> _Directions for this task_:
Filter the lines below, copying only those with the string "computer".

> _Saved entries_:
##############################
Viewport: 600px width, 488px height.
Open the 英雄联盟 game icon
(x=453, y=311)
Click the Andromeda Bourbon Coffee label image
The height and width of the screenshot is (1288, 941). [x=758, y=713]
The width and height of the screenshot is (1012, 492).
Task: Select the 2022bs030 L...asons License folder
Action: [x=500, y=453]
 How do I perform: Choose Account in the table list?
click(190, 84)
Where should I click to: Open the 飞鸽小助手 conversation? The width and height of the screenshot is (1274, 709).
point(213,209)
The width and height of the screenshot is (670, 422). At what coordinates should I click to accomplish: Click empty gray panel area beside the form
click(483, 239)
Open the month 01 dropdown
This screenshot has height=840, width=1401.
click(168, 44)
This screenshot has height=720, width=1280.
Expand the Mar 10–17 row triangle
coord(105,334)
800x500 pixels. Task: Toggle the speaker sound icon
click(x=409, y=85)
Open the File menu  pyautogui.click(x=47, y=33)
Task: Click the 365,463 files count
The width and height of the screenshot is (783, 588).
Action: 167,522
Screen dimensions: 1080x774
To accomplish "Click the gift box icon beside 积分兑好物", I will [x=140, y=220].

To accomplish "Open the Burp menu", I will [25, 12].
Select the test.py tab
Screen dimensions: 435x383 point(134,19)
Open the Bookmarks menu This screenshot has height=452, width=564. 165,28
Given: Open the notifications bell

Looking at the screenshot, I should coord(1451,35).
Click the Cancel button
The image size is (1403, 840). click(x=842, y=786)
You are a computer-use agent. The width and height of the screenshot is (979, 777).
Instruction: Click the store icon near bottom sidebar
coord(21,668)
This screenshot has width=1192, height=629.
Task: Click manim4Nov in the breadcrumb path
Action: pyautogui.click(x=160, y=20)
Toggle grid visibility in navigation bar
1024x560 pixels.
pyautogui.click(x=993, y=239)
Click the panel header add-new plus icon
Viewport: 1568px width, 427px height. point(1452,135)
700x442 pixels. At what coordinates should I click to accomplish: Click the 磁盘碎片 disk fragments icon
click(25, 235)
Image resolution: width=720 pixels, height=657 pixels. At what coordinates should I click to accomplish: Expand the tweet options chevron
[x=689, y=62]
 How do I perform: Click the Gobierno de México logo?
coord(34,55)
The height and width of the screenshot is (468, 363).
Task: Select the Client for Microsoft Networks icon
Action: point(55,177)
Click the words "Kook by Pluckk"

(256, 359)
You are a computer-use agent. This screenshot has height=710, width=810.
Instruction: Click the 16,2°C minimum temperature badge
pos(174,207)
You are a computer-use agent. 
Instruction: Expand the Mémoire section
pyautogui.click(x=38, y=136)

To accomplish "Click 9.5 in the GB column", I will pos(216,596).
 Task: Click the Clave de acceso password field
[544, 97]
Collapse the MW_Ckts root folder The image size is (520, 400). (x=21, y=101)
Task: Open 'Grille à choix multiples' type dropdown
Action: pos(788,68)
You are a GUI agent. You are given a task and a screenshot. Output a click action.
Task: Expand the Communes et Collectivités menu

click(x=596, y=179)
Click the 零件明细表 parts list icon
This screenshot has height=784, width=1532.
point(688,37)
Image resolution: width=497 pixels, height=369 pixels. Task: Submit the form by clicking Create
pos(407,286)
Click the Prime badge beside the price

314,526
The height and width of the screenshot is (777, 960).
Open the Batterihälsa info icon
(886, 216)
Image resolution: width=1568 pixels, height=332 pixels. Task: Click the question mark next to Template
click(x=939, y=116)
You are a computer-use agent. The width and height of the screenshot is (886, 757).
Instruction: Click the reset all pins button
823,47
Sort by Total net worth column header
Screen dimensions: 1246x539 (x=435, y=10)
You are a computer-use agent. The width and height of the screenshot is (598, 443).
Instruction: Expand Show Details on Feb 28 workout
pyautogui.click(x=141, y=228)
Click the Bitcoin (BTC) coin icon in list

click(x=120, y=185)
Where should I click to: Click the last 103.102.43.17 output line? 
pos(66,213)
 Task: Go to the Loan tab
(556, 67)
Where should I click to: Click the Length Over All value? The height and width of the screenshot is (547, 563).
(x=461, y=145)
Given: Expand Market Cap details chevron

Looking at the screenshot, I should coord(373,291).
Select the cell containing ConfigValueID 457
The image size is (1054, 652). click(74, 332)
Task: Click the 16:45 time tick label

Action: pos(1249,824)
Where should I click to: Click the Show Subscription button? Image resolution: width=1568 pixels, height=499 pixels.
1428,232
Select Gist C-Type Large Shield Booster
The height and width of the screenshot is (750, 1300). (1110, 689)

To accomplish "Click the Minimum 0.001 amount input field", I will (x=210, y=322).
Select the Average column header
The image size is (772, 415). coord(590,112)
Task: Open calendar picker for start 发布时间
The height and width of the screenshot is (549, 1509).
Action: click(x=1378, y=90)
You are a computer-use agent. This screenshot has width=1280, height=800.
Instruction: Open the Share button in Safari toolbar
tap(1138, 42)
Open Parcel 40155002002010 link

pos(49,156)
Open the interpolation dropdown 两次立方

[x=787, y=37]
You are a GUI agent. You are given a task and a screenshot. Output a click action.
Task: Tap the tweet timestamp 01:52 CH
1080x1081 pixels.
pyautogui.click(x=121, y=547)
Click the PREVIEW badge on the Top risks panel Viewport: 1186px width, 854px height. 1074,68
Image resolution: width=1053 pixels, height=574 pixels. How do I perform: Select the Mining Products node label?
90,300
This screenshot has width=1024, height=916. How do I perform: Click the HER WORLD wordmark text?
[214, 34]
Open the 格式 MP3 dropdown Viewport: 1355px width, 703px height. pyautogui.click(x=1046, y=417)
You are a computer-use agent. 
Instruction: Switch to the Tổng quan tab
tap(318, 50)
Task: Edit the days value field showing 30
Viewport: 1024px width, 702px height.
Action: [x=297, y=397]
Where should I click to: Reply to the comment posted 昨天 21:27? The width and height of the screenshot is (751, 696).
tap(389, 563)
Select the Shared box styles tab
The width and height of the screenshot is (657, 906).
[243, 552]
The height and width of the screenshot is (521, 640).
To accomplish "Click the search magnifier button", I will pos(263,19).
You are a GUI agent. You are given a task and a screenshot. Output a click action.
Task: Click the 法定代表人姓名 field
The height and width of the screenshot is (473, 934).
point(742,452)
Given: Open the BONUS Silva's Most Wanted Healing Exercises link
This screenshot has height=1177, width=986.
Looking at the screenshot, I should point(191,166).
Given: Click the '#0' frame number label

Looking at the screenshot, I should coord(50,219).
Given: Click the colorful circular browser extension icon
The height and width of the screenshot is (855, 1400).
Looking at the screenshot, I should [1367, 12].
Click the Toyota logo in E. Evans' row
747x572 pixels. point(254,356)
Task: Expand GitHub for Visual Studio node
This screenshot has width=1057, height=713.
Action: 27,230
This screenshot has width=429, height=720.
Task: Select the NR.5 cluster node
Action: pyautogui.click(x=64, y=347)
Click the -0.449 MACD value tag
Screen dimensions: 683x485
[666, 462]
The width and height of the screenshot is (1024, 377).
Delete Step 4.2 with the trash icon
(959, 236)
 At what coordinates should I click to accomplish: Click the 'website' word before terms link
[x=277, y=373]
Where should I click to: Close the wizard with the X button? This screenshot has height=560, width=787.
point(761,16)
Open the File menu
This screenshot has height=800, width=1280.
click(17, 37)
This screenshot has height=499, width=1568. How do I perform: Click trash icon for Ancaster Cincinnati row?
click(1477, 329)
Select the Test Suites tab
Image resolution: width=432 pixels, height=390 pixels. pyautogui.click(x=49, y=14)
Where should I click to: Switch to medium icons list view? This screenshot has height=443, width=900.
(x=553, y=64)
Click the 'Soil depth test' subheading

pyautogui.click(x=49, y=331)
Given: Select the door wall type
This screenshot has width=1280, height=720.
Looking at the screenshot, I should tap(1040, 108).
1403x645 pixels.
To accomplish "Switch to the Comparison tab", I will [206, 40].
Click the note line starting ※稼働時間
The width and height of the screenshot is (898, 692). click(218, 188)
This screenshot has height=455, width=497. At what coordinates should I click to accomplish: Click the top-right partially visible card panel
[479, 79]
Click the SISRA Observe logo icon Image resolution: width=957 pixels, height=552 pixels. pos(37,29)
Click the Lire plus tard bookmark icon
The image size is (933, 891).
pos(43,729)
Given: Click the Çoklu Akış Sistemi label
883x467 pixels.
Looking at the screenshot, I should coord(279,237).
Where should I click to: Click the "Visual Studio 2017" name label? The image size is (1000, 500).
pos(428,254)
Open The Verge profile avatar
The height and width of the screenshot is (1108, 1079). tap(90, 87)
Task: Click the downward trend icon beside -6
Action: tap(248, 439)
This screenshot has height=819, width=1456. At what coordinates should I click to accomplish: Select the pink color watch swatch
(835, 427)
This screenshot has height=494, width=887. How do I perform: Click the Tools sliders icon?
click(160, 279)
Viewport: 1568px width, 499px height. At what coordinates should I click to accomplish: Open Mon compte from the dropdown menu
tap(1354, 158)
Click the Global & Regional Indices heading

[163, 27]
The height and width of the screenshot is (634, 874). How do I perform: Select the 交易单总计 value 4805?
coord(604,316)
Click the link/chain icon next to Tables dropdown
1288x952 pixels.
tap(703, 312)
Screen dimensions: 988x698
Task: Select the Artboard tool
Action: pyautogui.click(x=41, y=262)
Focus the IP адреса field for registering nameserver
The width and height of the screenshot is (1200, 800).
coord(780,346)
##############################
> _Solution to this task_:
You are a computer-use agent. The width and height of the screenshot is (979, 777).
You are a computer-use agent. This screenshot has height=710, width=810.
You are a computer-use agent. 
You are a computer-use agent. The width and height of the screenshot is (886, 757).
You are a computer-use agent. The width and height of the screenshot is (598, 443).
You are a computer-use agent. This screenshot has width=1280, height=800.
You are a computer-use agent. 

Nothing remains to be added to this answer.